Spatially Aware Dictionary-Free Eigenfunction Identification for Modeling and Control of Nonlinear Dynamical Systems

TL;DR

The paper introduces a dictionary-free, spatially aware method (SADFED) to identify Koopman eigenfunctions from data by leveraging a reference trajectory, transforming the temporal basis, and projecting multiple trajectories to obtain eigenfunction initial values Φ0 via ridge regression. Eigenvalues are globally optimized (PSO/Nelder-Mead) while enforcing the Koopman PDE through a gradient-based KPDE cost, yielding robust, low-dimensional predictors suitable for control design. The approach demonstrates improved accuracy over traditional dictionary-based methods, reveals state-space structure such as isostables and isochrons, and provides a mechanism to estimate input dynamics gradients for LPV control, as illustrated on systems including a 2-spool turbojet engine.

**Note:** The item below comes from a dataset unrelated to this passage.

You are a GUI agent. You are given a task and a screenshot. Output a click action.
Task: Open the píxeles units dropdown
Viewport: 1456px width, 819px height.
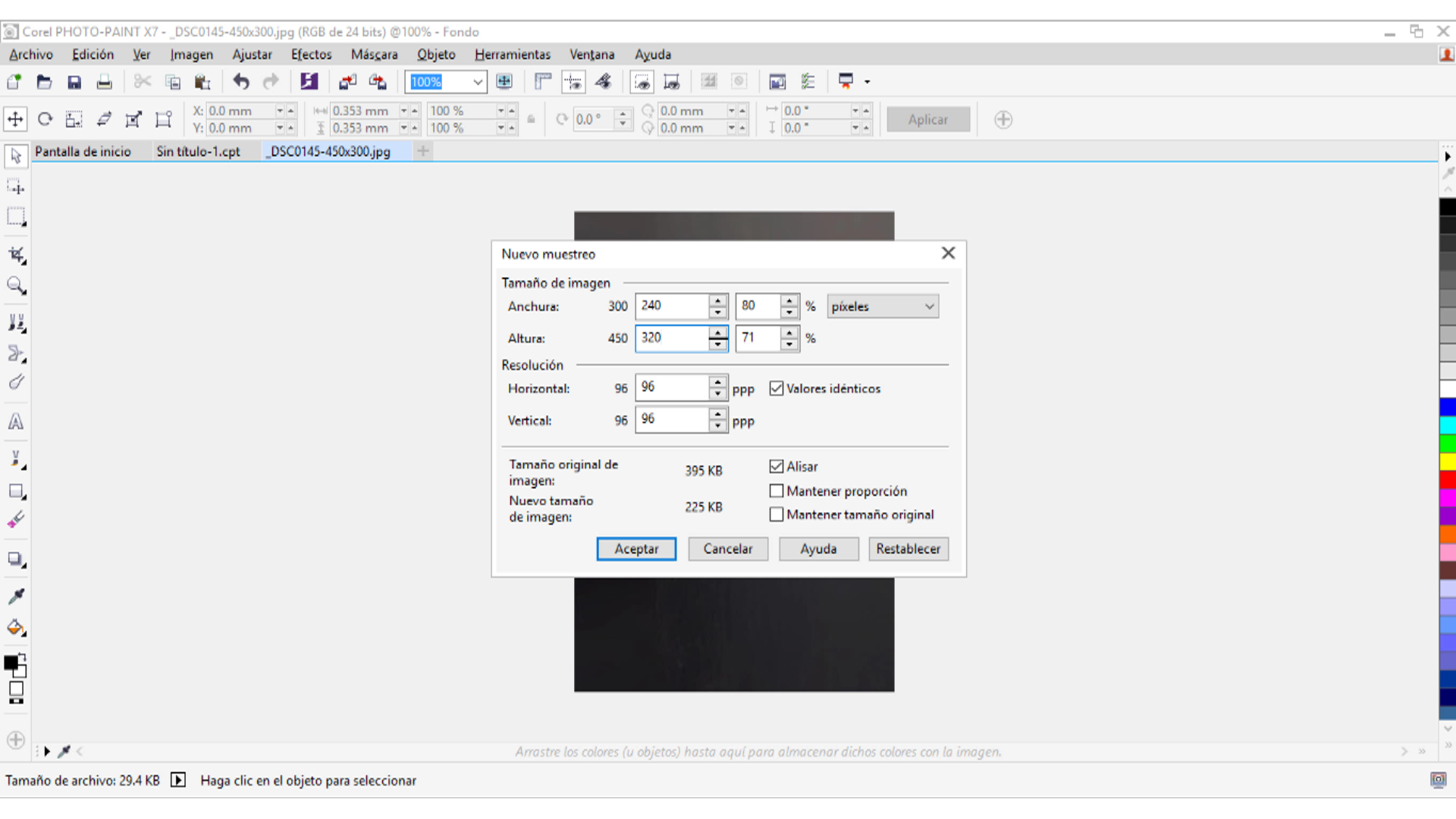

Limitations include the need for relatively dense sampling and substantial computation, particularly for higher-dimensional systems, motivating future work on scaling and automatic reference trajectory selection.

Abstract

A new approach to data-driven discovery of Koopman eigenfunctions without a pre-defined set of basis functions is proposed. The approach is based on a reference trajectory, for which the Koopman mode amplitudes are first identified, and the Koopman mode decomposition is transformed to a new basis, which contains fundamental functions of eigenvalues and time. The initial values of the eigenfunctions are obtained by projecting trajectories onto this basis via a regularized least-squares fit. A global optimizer was employed to optimize the eigenvalues. Mapping initial-state values to eigenfunction values reveals their spatial structure, enabling the numerical computation of their gradients. Thus, deviations from the Koopman partial differential equation are penalized, leading to more robust solutions. The approach was successfully tested on several benchmark nonlinear dynamical systems, including the FitzHugh-Nagumo system with inputs, van der Pol and Duffing oscillators, and a 2-spool turbojet engine with control. The study demonstrates that incorporating principal eigenvalues and spatial structure integrity promotion significantly improves the accuracy of Koopman predictors. The approach effectively discovers Koopman spectral components even with sparse state-space sampling and reveals geometric features of the state space, such as invariant partitions. Finally, the numerical approximation of the eigenfunction gradient can be used for input dynamics modeling and control design. The results support the practicality of the approach for use with various dynamical systems.

Figures (21)

• Figure 1: Schematic diagram of Koopman eigenfunction lifting and evolution.
• Figure 2: Flowchart of the eigenfunction identification process with the objective function.
• Figure 3: Flowchart of the entire framework, including the input dynamics fitting and possible control design. The example systems considered in this paper are shown as well for each case of the a priori dynamics knowledge.
• Figure 4: Sparse selection of trajectories from the full $21 \times 21$ (blue) grid to $6 \times 6$ (black) grid using every second odd rows and columns.
• Figure 5: Fitted trajectories in the state space - ground truth (green solid) vs. fitted (black dashed). The red line highlights the reference trajectory. Only samples corresponding to odd rows and columns are plotted for clarity.